BS11の中間決算は減収減益だが、「収益構造改革」へ本格着手。番組制作費を大幅に積み増し、配信事業収入は急伸。アニメ関連収益は総売上の10%超に成長し、壽屋との協業によるグッズ展開など放送外ビジネスも具体化している。

ビジネス 決算
BS11、中間期は減収減益も「その他事業」が過去最高。配信・アニメが牽引し、収益構造の転換が加速
BS11、中間期は減収減益も「その他事業」が過去最高。配信・アニメが牽引し、収益構造の転換が加速

日本BS放送株式会社(BS11)が4月9日に発表した2026年8月期第2四半期(2025年9月~2026年2月)の連結決算は、コンテンツへの戦略的投資が色濃く反映される内容となった。売上高は58億3,400万円(前年同期比0.9%減)、営業利益は8億4,900万円(同26.7%減)と減収減益。しかし、配信・アニメを中心とするその他事業収入は第2四半期として過去最高を記録しており、放送枠売りモデルからIPビジネスへの構造転換が着実に進んでいることを示す決算となった。

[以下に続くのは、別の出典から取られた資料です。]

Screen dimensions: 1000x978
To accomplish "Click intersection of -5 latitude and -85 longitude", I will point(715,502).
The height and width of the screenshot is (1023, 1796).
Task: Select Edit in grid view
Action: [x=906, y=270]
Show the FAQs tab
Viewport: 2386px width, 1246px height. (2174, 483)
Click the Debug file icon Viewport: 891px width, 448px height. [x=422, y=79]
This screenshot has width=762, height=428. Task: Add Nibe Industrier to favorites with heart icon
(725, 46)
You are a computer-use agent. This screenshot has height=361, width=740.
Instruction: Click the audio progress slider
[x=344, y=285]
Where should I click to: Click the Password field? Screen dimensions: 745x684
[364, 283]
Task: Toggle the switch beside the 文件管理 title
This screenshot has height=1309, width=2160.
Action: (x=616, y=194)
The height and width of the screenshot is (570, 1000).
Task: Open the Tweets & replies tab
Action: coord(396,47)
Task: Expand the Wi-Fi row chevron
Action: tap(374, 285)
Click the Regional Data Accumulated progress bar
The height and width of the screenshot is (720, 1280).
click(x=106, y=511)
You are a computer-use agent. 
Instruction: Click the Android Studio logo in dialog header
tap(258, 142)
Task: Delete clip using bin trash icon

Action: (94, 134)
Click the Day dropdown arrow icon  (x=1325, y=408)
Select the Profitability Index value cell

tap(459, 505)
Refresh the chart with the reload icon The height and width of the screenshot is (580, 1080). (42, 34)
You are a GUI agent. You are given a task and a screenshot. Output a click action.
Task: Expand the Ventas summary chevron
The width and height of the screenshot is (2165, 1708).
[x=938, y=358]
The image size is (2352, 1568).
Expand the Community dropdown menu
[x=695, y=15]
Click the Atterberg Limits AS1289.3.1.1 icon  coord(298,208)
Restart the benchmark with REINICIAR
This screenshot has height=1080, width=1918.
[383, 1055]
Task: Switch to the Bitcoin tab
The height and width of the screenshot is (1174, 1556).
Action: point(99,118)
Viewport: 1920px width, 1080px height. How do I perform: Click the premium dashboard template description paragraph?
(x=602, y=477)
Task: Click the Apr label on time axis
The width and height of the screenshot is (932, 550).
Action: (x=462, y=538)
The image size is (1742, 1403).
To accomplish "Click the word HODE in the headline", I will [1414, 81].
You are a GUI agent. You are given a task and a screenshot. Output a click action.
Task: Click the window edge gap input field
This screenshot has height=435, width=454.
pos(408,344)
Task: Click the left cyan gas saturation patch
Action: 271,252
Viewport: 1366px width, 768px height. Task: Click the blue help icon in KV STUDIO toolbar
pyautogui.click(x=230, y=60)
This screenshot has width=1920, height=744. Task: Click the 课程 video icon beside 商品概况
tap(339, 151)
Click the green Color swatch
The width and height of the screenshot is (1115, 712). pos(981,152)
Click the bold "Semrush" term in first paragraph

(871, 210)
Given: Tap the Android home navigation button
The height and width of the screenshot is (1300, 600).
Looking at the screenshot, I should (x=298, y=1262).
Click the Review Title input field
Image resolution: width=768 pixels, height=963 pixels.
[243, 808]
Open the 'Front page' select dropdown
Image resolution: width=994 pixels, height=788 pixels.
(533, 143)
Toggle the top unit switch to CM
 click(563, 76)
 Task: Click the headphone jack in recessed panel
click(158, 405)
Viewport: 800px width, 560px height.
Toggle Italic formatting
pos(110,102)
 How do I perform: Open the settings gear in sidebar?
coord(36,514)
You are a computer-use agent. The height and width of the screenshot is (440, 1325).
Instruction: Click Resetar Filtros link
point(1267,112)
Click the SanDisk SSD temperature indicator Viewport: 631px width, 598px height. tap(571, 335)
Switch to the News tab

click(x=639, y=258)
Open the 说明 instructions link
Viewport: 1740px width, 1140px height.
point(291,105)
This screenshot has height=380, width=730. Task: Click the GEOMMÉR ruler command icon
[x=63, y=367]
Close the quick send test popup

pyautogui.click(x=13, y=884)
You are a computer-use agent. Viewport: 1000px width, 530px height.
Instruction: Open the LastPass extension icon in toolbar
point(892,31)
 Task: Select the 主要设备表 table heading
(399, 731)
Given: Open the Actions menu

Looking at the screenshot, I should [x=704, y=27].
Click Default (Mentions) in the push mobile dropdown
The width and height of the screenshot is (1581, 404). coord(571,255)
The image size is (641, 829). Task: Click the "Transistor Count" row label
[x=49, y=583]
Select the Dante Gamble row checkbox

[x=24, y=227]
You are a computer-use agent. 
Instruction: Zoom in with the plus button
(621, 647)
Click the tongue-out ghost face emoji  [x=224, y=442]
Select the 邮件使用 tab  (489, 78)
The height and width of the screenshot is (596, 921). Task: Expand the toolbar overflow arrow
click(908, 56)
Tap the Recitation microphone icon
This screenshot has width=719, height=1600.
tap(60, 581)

減益の背景にある「戦略的投資」──番組制作費は前年比3.2億円増

中間期の連結営業利益は8億4,900万円と前年同期比で26.7%の大幅減益となったが、同社はこれを「概ね計画通り」と説明する。今期は重点施策「Value 4」のもと、放送事業収入の最大化に加え、独自IPの開発加速、アニメビジネスの収益基盤拡充、企業価値向上のための戦略的投資という4つのテーマを掲げ、コンテンツを軸とした積極投資を推進している。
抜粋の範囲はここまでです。